Music Teacher from Jamaica Composes School Song While in USA
When a school in Dunn, North Carolina, celebrated a building expansion this past winter, the ceremony included a joyful performance of the school’s song. The chorus, performance, and melody were all possible because of Herbert McLean, a music teacher originally from Jamaica. McLean started teaching at Dunn last fall as a program member with Educational Partners International (EPI), and he has already had a tremendous impact on the school.
Looking at photos and video from the groundbreaking ceremony, shared via the school’s social media, what’s remarkable is the joy evident on everyone’s faces. That’s understandable. The event was meant not just to spotlight the building of a new wing at Dunn Elementary School, but to kick off a series of countywide construction projects made possible through the Elementary and Secondary School Emergency Relief (ESSER) program. The federal government created the funding initiative to help public schools address the impacts of COVID-19.
Perfectly in tune with the jubilant spirit of that day were the school song’s lyrics. “Dunn Elementary is the place I want to be,” the 20-some members of the school’s student chorus sang. “Dunn Elementary is the school for me!”
After EPI celebrated the performance on an internal forum for EPI program members, McLean expressed his gratitude.
“I am honored to be given the opportunity to share my musical knowledge with Dunn Elementary School,” he wrote. “The school song came about because it was a promise I made to the interviewing panel back in Jamaica. It brings great joy to my heart when I hear the students sing the song; something to identify with.

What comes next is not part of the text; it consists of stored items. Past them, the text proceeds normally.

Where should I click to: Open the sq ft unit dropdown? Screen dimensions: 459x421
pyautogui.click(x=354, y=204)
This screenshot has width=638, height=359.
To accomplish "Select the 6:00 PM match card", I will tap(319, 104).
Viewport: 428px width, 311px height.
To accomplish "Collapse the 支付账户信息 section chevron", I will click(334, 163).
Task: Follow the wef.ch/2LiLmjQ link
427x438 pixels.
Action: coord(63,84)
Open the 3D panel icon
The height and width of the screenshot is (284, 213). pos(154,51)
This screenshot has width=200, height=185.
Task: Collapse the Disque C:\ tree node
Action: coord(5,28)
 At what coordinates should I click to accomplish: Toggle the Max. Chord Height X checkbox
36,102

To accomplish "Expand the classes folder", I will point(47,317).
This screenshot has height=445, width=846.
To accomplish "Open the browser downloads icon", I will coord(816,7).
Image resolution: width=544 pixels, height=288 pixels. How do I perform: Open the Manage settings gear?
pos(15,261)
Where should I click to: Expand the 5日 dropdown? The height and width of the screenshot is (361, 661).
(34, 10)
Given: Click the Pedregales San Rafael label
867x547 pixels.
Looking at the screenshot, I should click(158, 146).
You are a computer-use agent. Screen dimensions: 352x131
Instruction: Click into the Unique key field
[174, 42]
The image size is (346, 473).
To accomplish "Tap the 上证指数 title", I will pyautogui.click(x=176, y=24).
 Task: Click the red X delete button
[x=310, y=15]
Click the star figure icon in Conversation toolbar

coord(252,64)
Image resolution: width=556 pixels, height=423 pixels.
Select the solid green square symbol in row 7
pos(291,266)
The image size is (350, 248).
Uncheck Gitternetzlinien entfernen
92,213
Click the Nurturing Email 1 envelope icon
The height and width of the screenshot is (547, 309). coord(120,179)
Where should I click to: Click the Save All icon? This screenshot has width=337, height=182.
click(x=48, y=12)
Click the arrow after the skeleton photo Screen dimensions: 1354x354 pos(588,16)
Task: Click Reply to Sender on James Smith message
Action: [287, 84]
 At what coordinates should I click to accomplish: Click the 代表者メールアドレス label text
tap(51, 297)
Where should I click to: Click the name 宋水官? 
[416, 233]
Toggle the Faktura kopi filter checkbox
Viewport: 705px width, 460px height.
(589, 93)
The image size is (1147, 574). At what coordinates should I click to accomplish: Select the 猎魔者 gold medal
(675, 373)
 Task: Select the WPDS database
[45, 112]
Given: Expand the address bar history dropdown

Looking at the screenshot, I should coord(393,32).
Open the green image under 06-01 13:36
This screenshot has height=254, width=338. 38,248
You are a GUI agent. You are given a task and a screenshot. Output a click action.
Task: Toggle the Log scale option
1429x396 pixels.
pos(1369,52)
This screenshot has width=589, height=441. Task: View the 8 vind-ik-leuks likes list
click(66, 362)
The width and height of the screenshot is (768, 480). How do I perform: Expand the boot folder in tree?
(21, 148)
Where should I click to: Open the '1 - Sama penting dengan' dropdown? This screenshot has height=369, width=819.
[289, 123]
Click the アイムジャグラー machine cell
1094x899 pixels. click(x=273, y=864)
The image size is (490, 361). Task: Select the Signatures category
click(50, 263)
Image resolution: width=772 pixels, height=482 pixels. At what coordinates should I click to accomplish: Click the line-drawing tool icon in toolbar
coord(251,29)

“I will aspire to be the best I can be,” he continued. “EPI has given me the opportunity to represent this family. Why not represent EPI with utter excellence?”
McLean’s success serves as an inspiration for other program members. After seeing the forum post about the accomplishment, another Jamaican program member in North Carolina shared his excitement.
“Well done, Mr. McLean!” wrote Kingsley Wray, who teaches science at Warren New Tech High School in Warrenton. “You have established yourself and made your mark at Dunn Elementary. Continue the great work!”
In addition to creating both the school chorus and song, McLean has shared his culture this school year by creating a display and presentation focusing on mento, a type of Jamaican folk music that serves as a foundation for other musical subgenres. During that presentation, school staff learned to perform a song, “Hol’ Him Joe.” Recordings from that day capture a group of nonmusicians taking up rhythm sticks, maracas, and drums and keeping in tempo, pounding out the song’s beat together.
So, what is mento, exactly? The Jamaica Observer describes it as the “first widely recognised music from the island.” Mento “evolved into a new genre called the ska” – which, in turn, evolved into rocksteady, which “became the pathway to future genres like reggae and its various offspring.” In fact, a recent cover of the song McLean taught the school staff that day was recorded by none other than Ziggy Marley, son of Bob Marley.